Screenshot grounding data:
------------

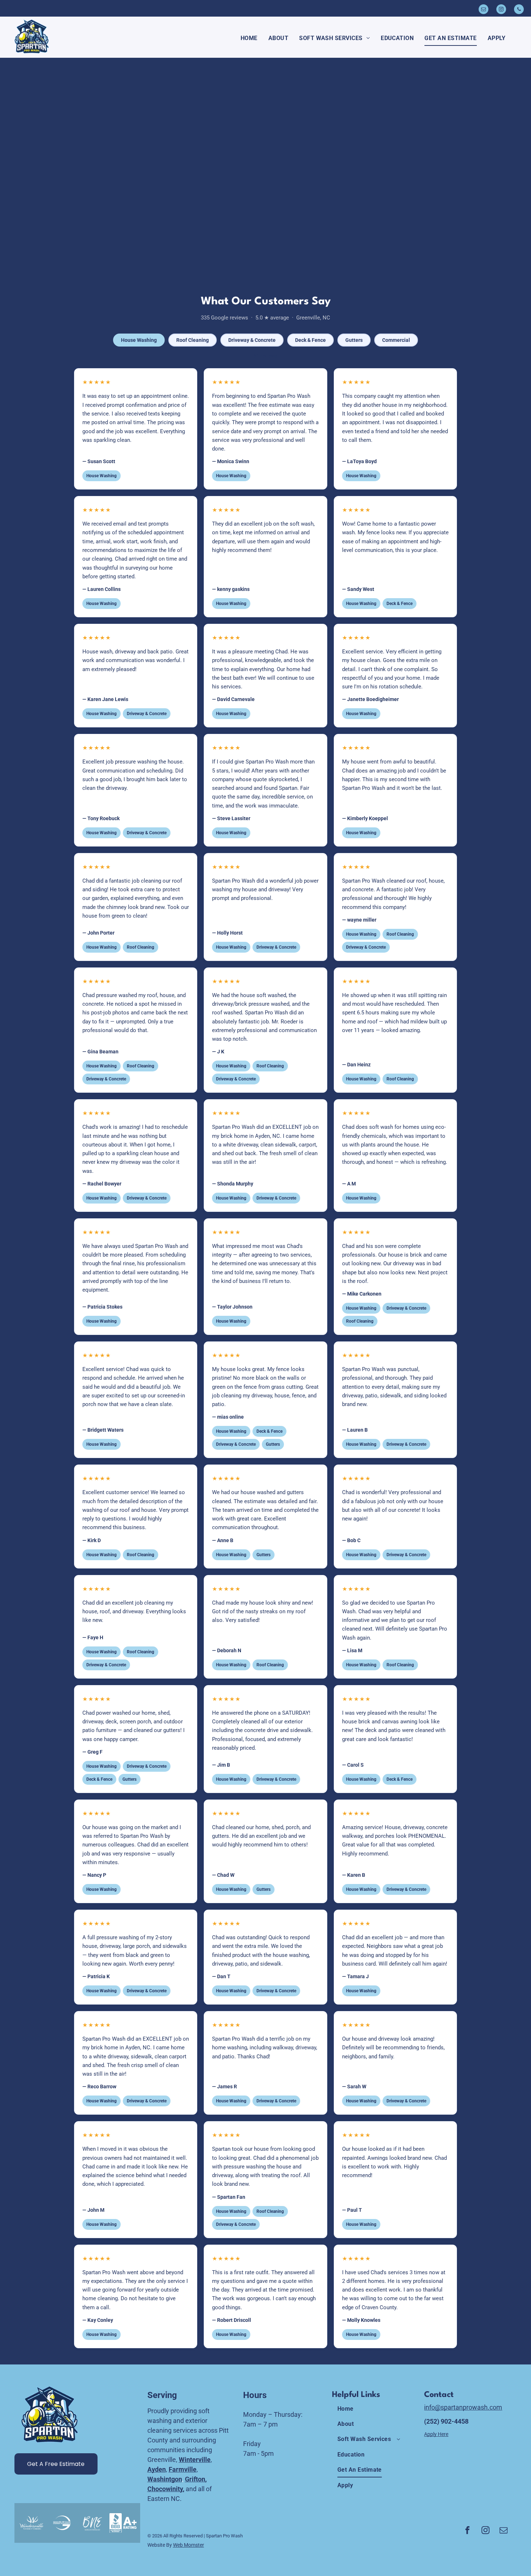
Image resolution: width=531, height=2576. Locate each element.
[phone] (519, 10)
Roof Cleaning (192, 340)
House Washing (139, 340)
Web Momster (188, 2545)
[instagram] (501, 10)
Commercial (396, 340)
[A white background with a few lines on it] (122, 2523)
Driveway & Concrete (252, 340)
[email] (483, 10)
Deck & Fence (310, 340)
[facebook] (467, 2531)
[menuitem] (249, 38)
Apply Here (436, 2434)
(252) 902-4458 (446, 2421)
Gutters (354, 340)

------------

▸ Task: Reproduce every record above exactly, but leave out the pictures.

▸ The answer:
Image resolution: width=531, height=2576. Locate each element.
[phone] (519, 10)
Roof Cleaning (192, 340)
House Washing (139, 340)
Web Momster (188, 2545)
[instagram] (501, 10)
Commercial (396, 340)
[A white background with a few lines on it] (122, 2523)
Driveway & Concrete (252, 340)
[email] (483, 10)
Deck & Fence (310, 340)
[facebook] (467, 2531)
[menuitem] (249, 38)
Apply Here (436, 2434)
(252) 902-4458 (446, 2421)
Gutters (354, 340)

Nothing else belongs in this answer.